Ab 1871 wurden für die immer schwerer werdenden Züge dann 1B-gekuppelte Maschinen mit Raddurchmessern von 1981 mm angeschafft. Diese „Durchbrenner“ genannten Maschinen hatten einen besonders langen Radstand von 5690 mm und einen durchhängenden Stehkessel. Weitere Personenzugloks hatten die Achsfolge 1B. Die 363 Güterzuglokomotiven hatten die Achsfolgen 1B und C. Die Tenderloks hatten sehr unterschiedliche Achsfolgen.

Im Güterverkehr dominierten die 1B-gekuppelten Lokomotiven. Maschinen mit drei angetriebenen Achsen (C) wurden in kleiner Stückzahl ab 1865 in Dienst gestellt. Die Güterwagen hatten einen grauen Anstrich. Die Personenwagen waren zweiachsige Abteilwagen.


Verstaatlichung

Das Gesetz zur Verstaatlichung der Cöln-Mindener Eisenbahn wurde am 20. Dezember 1879 verkündet. Zu diesem Zeitpunkt besaß der Preußische Staat bereits 74 Prozent des Grundkapitals der Gesellschaft. Die für die Verwaltung und Betriebsführung der Bahn gegründete „Königliche Direction der Cöln-Mindener Eisenbahn zu Köln“ übernahm die Betriebsführung schon mit Wirkung vom 1. Januar 1879. Am 23. Februar 1881 wurde diese Direktion in „Königliche Eisenbahn-Direktion zu Köln rechtsrheinisch“ umbenannt.

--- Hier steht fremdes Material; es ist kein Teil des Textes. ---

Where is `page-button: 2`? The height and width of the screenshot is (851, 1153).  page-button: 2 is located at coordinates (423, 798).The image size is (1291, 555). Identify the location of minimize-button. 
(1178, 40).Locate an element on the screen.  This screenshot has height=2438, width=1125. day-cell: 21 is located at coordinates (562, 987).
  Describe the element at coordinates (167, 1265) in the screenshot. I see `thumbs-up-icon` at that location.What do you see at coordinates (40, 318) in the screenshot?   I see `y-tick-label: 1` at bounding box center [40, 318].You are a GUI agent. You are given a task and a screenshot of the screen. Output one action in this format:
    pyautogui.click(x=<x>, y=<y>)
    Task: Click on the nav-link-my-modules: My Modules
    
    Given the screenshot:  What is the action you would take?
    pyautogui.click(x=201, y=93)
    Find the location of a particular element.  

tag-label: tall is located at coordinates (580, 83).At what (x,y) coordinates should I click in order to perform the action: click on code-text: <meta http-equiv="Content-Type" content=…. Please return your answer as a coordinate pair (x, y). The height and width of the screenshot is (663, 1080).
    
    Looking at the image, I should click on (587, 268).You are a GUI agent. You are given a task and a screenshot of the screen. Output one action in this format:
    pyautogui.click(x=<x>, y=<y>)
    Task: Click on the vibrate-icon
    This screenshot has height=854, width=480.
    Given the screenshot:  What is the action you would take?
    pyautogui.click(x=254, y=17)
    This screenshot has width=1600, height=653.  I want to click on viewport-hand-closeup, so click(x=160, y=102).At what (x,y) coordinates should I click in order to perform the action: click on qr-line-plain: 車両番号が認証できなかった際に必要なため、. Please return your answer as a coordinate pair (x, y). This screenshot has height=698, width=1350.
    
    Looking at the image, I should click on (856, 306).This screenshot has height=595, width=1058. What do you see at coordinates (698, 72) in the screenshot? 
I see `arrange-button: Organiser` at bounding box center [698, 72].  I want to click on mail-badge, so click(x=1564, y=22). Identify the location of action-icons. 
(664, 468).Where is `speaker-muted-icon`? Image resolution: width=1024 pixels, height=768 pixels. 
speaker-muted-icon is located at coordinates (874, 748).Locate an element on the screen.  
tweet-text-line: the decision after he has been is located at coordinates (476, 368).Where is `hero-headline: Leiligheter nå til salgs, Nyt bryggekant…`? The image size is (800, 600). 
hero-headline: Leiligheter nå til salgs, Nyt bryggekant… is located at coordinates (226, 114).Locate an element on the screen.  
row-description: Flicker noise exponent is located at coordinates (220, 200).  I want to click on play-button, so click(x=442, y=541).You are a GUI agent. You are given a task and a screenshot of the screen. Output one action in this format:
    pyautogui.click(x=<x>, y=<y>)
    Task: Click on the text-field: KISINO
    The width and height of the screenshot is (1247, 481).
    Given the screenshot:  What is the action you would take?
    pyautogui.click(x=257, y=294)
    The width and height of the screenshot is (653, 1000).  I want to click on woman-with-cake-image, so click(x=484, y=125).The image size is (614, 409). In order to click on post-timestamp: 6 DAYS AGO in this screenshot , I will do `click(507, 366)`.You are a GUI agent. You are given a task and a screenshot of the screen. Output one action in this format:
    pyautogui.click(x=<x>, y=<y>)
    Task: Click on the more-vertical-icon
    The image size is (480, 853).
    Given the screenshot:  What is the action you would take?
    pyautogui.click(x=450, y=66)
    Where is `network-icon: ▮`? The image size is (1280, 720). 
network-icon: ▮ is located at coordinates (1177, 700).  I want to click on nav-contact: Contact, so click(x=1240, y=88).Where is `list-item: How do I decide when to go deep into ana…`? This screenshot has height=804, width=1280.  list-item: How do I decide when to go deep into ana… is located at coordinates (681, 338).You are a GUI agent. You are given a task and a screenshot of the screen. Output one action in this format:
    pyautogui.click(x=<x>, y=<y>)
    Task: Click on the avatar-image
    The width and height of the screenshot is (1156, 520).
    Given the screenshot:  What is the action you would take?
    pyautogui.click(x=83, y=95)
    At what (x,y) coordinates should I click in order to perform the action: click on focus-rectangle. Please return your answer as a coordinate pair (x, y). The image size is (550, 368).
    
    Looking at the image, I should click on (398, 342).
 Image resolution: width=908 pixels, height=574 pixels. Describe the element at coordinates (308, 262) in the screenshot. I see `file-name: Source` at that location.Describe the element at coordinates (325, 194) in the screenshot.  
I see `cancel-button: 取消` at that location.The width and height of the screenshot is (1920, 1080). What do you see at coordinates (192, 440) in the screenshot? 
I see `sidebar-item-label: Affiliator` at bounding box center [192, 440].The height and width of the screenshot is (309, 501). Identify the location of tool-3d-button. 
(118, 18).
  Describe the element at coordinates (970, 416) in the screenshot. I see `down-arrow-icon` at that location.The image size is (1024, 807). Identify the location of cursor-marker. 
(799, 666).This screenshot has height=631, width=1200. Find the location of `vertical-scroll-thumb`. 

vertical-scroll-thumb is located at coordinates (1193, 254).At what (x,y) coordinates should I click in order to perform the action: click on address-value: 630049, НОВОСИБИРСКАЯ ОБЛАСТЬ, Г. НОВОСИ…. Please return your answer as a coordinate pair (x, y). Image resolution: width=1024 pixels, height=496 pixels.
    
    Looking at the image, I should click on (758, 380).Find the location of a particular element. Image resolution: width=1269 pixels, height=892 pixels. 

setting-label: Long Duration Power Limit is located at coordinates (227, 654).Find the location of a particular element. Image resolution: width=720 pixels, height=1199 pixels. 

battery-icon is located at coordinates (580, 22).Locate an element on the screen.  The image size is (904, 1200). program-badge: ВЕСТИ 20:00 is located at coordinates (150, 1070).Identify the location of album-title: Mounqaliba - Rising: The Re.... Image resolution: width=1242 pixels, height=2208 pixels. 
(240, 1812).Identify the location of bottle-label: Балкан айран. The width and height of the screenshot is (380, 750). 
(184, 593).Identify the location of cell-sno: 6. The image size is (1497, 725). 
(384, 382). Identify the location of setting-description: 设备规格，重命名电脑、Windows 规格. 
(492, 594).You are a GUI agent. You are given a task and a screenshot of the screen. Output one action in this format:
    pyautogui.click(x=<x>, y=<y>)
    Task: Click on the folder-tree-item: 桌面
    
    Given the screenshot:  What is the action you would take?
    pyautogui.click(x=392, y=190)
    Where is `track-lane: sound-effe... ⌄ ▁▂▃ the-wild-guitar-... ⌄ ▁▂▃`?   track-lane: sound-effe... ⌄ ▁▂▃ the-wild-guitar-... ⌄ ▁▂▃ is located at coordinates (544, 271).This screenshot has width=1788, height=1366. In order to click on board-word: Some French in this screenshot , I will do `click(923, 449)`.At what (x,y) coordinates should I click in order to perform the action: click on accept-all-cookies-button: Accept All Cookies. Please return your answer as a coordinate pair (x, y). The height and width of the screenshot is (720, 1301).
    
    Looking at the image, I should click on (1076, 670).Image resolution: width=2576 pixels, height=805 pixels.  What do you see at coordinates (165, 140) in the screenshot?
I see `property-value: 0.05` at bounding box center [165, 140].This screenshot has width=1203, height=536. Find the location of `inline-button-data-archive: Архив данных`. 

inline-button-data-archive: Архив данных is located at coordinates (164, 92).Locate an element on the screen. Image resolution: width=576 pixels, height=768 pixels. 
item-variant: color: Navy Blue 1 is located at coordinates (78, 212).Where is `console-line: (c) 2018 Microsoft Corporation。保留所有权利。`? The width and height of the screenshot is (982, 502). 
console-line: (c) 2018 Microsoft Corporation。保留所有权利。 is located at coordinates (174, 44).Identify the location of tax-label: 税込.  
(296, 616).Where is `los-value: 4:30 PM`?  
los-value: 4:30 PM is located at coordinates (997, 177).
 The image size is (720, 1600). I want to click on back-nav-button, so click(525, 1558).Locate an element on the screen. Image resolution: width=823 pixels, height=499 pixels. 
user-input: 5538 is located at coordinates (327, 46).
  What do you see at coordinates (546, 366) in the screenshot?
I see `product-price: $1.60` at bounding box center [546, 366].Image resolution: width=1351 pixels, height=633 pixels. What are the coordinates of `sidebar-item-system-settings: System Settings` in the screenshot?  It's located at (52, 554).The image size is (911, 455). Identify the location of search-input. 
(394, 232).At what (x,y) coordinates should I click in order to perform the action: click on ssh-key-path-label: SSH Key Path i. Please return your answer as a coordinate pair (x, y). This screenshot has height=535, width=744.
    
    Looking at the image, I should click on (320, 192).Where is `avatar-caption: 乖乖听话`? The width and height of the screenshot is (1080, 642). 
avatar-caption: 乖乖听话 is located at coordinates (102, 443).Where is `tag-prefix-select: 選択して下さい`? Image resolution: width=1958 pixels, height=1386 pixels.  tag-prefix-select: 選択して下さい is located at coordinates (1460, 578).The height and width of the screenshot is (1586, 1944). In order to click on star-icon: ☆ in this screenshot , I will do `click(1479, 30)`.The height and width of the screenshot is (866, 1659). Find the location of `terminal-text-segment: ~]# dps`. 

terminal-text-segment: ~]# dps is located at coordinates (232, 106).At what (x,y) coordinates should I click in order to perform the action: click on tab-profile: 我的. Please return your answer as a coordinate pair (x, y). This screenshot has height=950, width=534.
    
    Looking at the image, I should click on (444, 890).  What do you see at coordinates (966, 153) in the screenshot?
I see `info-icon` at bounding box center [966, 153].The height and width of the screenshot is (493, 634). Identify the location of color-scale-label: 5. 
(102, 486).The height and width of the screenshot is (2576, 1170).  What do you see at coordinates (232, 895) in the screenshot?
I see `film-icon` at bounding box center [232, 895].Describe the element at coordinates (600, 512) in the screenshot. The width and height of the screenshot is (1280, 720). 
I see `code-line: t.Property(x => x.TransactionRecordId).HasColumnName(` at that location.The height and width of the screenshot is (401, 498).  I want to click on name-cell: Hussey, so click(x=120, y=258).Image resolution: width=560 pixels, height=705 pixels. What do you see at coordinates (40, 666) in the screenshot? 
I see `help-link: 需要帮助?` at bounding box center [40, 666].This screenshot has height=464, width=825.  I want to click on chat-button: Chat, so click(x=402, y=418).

Die Cöln-Mindener Eisenbahn-Gesellschaft verfügte bei der Verstaatlichung über 619 Lokomotiven und 17.023 Wagen. Sie betrieb ein Bahnnetz von 1108 Kilometer Länge. Davon waren 467 Kilometer doppelgleisig. Der über Staatsanleihen finanzierte Kaufpreis betrug 509.326.500 Mark. Aufgelöst wurde die Gesellschaft zum 1. Januar 1886.